« Le désir de l'égalité devient toujours plus insatiable à mesure que l'égalité est plus grande.» - De La Démocratie en Amérique, Alexis de Tocqueville

Tocqueville sur l’Individu et la Communauté
Selon Alexis de Tocqueville (1805-1859), penseur politique et historien français, les relations entre les individus et les communautés se structurent principalement autour des principes de liberté et d’égalité, mais ces deux forces agissent différemment dans les sociétés démocratiques. Dans son œuvre majeure, De la démocratie en Amérique, Tocqueville explore les conditions qui rendent possibles les interactions harmonieuses dans une société marquée par l’égalité des conditions.
Pour Tocqueville, la démocratie moderne repose sur une égalité fondamentale entre les individus, qui modifie les rapports sociaux en réduisant les barrières traditionnelles des hiérarchies et des privilèges. Cette égalité crée une proximité entre les individus et favorise leur sentiment d’appartenance à une même communauté. Cependant, elle peut également engendrer un risque de repli sur soi et d’individualisme excessif, car les citoyens, désormais autonomes, tendent à se concentrer sur leurs intérêts personnels au détriment du bien commun.
Pour contrebalancer ce danger, Tocqueville souligne le rôle crucial des institutions démocratiques, des valeurs morales et de la société civile. Il considère que des mécanismes comme la participation politique, la liberté d’association et la presse libre permettent aux individus de dépasser leur isolement et de coopérer. Les associations civiles, en particulier, sont selon lui essentielles pour créer des liens entre les citoyens et nourrir un sentiment de responsabilité collective. Elles favorisent la solidarité et renforcent la capacité des individus à défendre leurs droits dans une démocratie.

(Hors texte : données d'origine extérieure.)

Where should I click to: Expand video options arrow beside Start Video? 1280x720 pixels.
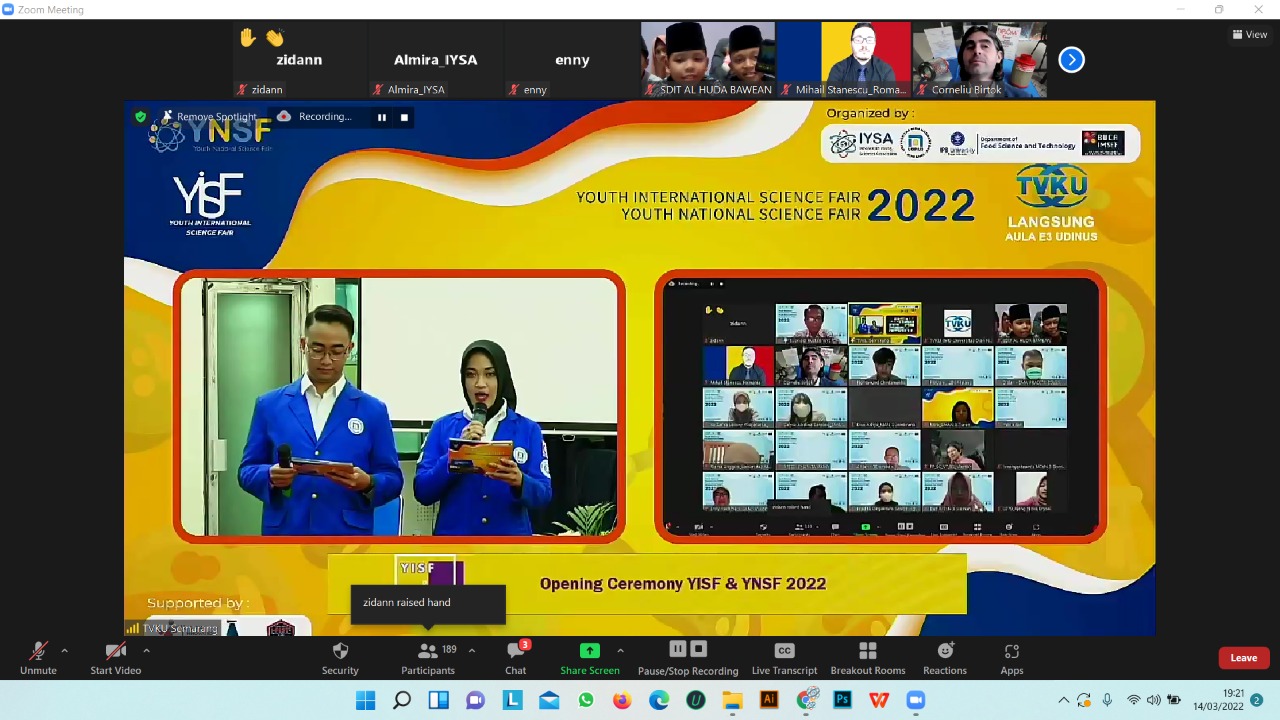146,651
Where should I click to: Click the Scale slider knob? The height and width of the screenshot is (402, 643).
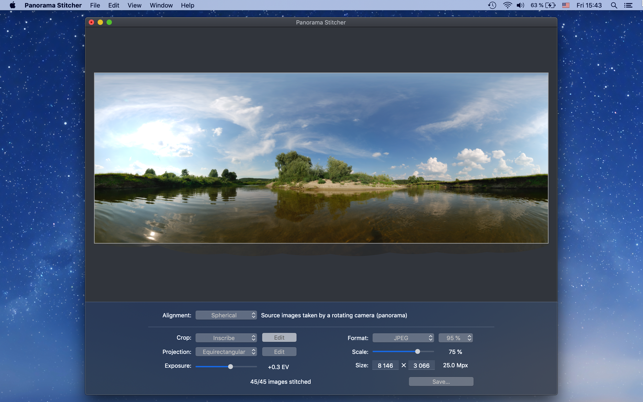tap(417, 352)
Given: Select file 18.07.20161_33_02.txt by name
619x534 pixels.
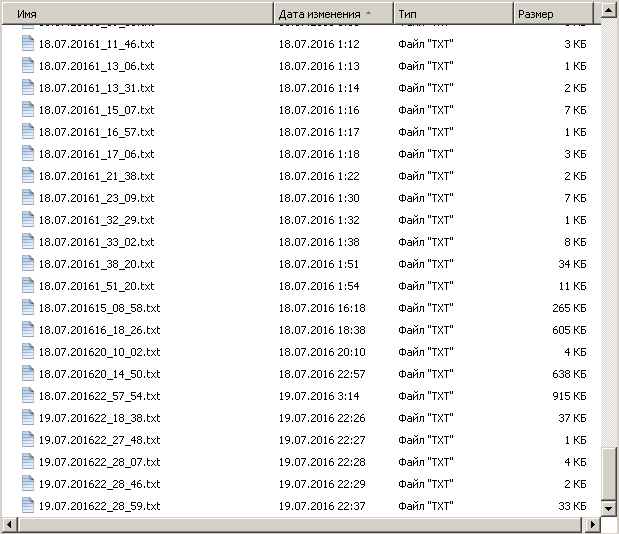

Cependant, Tocqueville met en garde contre un autre danger des sociétés démocratiques : la montée du despotisme doux. Selon lui, l’égalité des conditions, si elle est mal encadrée, peut conduire à une forme subtile de tyrannie dans laquelle les citoyens abandonnent leur liberté au profit d’un État paternaliste qui prend toutes les décisions à leur place. Cela affaiblit les liens sociaux et rend les individus passifs. Ainsi, pour Tocqueville, les relations sociales dans une démocratie s’appuient sur une tension entre liberté et égalité. La préservation des libertés individuelles passe par l'engagement actif des citoyens dans la vie politique et sociale, et par la construction de liens communautaires solides. Ces principes, selon lui, sont indispensables pour éviter les dangers de l’individualisme et du despotisme, tout en assurant une société à la fois égalitaire et libre.